Soldiers opened fire on a crowd after curfew and killed two people, witnesses said yesterday, just days after fighting between Christians and Muslims in the area left more than 200 dead including dozens of children.
Hundreds of people swarmed the streets of Jos yesterday morning, where one truck’s windshield was a spider web of bullet holes with the word “rejoice” scrawled on it.
Residents had tried to stop the truck on Tuesday from entering the town after curfew, fearing it was carrying fighters or weapons. They have accused police and military of failing to provide security to the villages that were attacked on Sunday morning.
FIVE WOUNDED
The military later arrived, asked the youth to leave, and then opened fire on them and the truck. Two were killed and five others were wounded, said Angela Ogobri, a nurse from a local hospital.
An Army colonel prevented reporters from seeing the dead. The truck was later found to be carrying only cattle and baskets.
Speaking from her house in Bukka Uku, a resident said soldiers fired into the air to disperse crowds of mainly Christian youths who gathered after the arrest of a Muslim Fulani man in the neighborhood.
“Because of the tension and anxiety in the area, we took it for a gunfight and left our homes for the police barracks,” said Josephine Emmanuel, a resident of Bukka Uku.
Residents said soldiers remained on the streets of Jos.
Jonah Jang, governor of Plateau state, said security lapses had worsened the massacre carnage.

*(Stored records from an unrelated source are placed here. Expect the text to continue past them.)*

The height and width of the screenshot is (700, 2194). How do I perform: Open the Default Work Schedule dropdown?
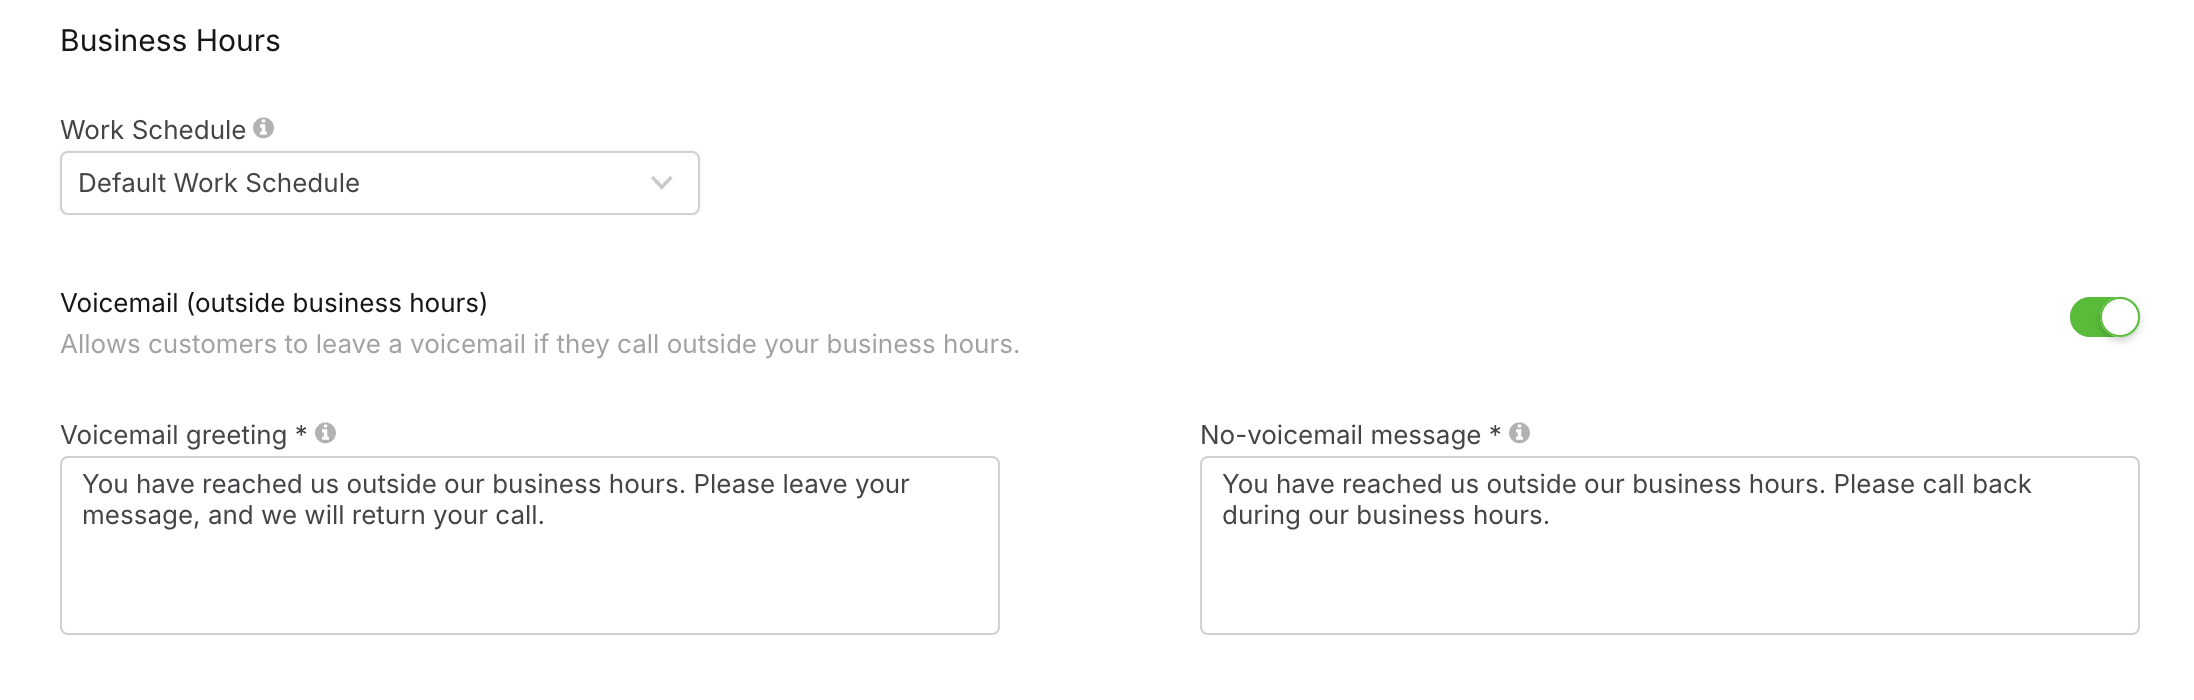[380, 183]
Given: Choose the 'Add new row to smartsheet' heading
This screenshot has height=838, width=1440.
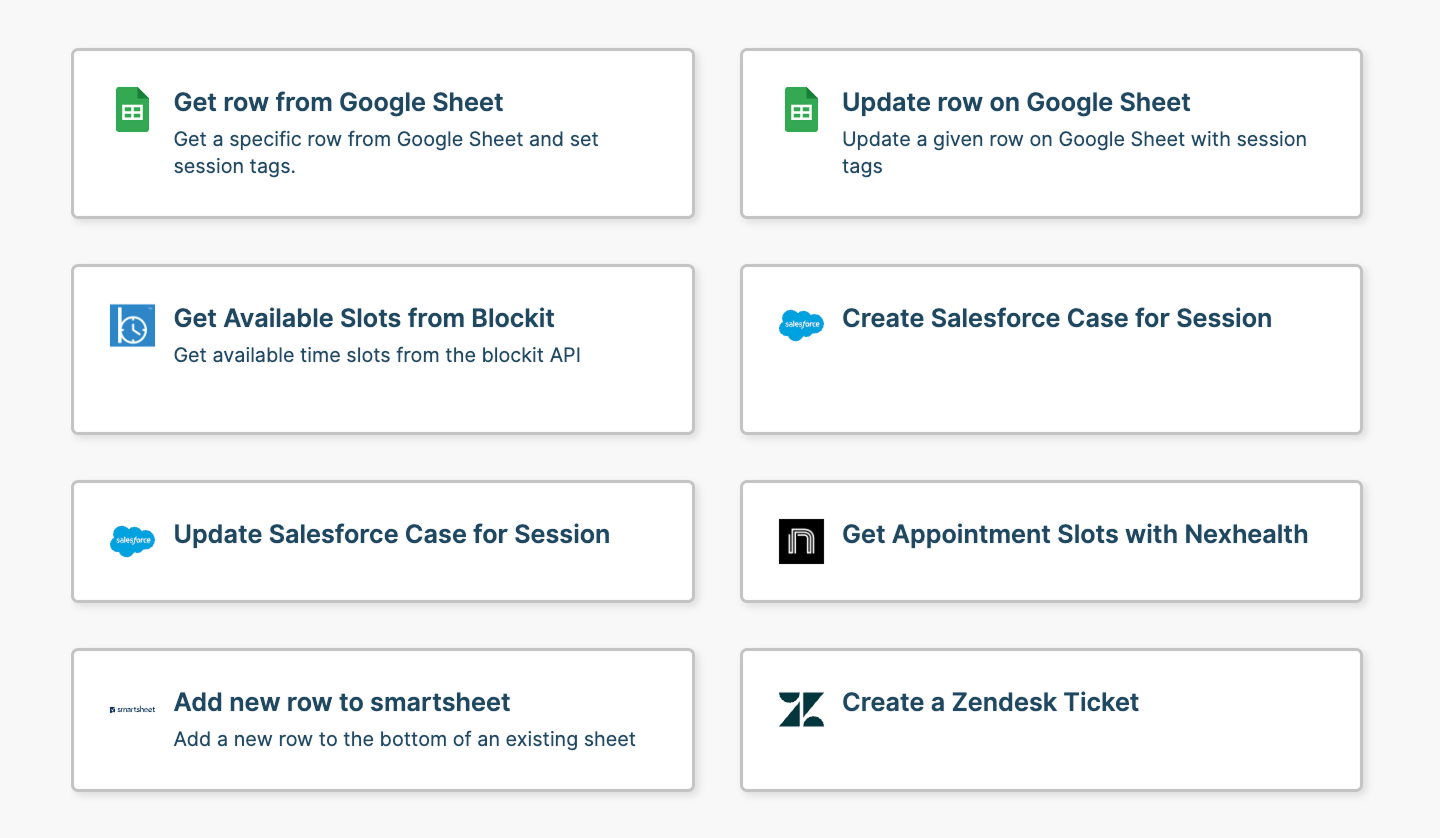Looking at the screenshot, I should [342, 702].

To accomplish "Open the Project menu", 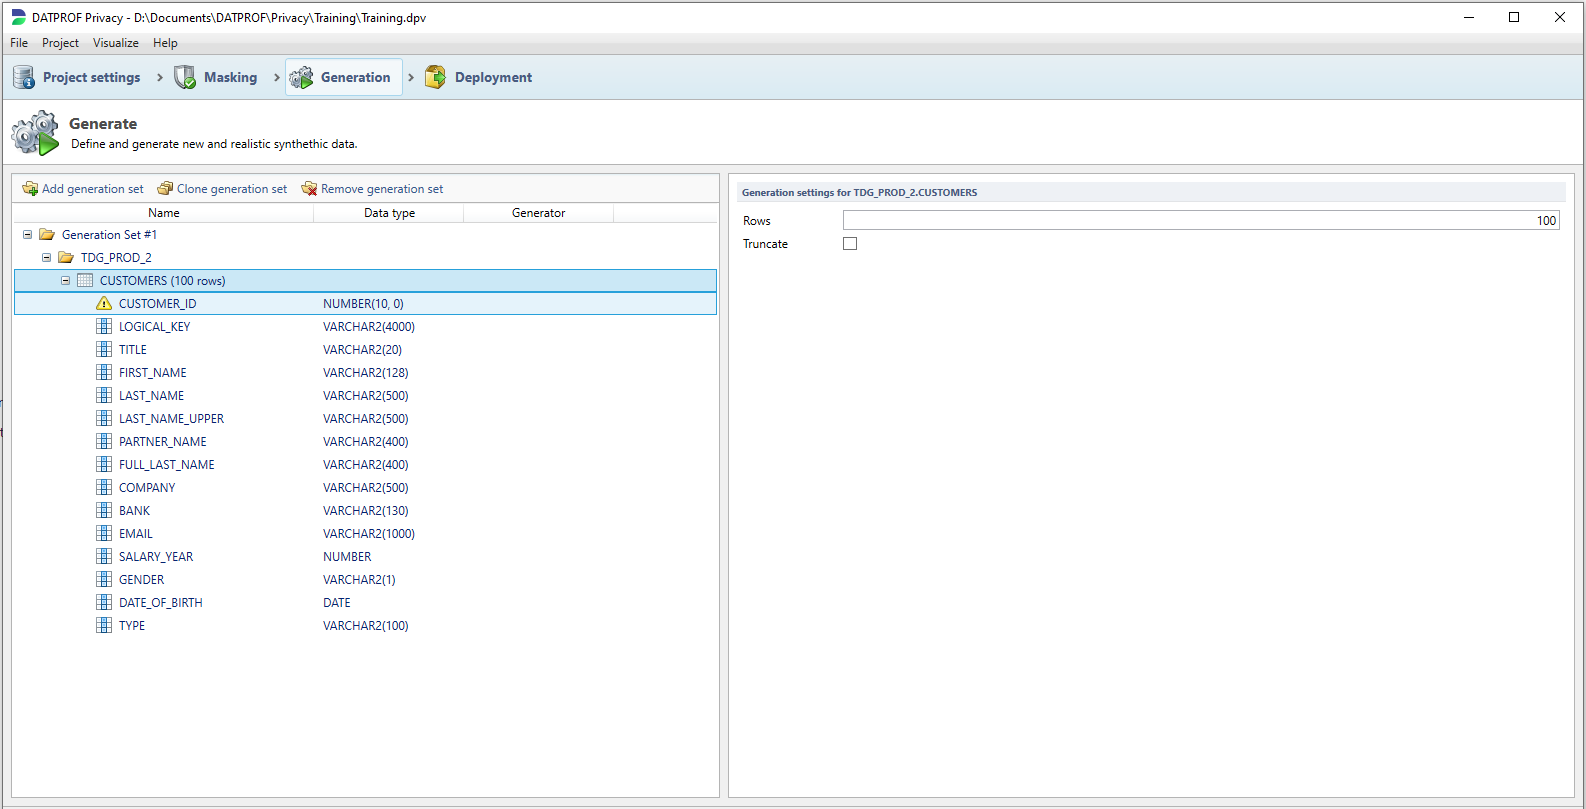I will tap(60, 43).
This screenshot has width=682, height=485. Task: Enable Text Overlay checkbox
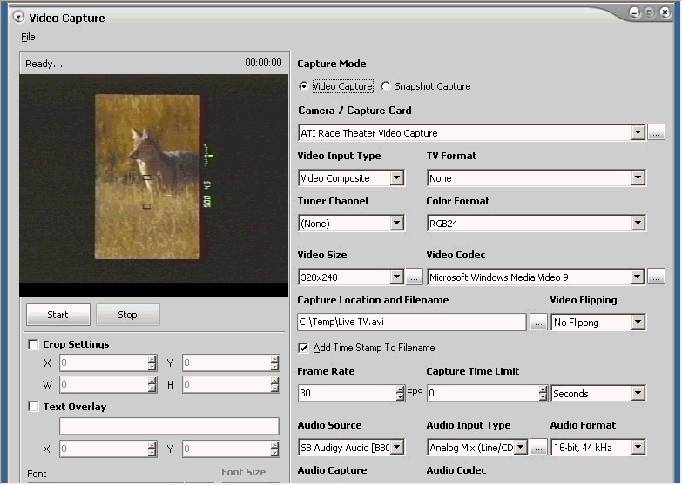[34, 407]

Some survivors of Sunday’s massacre told of the attacks as they recovered. In a surgical ward of Jos hospital, women with deep scalp wounds mourned the loss of their children.
Chindum Yakubu, a 30-year-old mother of four, described the screams of her 18-month-old daughter who was plucked from her back and hacked to death as the family tried to flee the pre-dawn attacks.
“They removed the baby and killed her with the machete,” Yakubu said.
International observers have called on the government to take action over the tensions.
‘TERRORISM’
The Nigerian senate described the attacks as acts of “terrorism” and crimes against humanity.
The main opposition Action Congress, however, accused the government of “hypocrisy,” saying perpetrators of the violence in recent years had not been brought to justice.
Archbishop John Olorunfemi Onaiyekan of Abuja has objected to descriptions of a conflict between Christians and Muslims.
“This is a classic conflict between herdsmen and farmers, only the Fulani are all Muslims and the Berom all Christians,” he told Vatican Radio.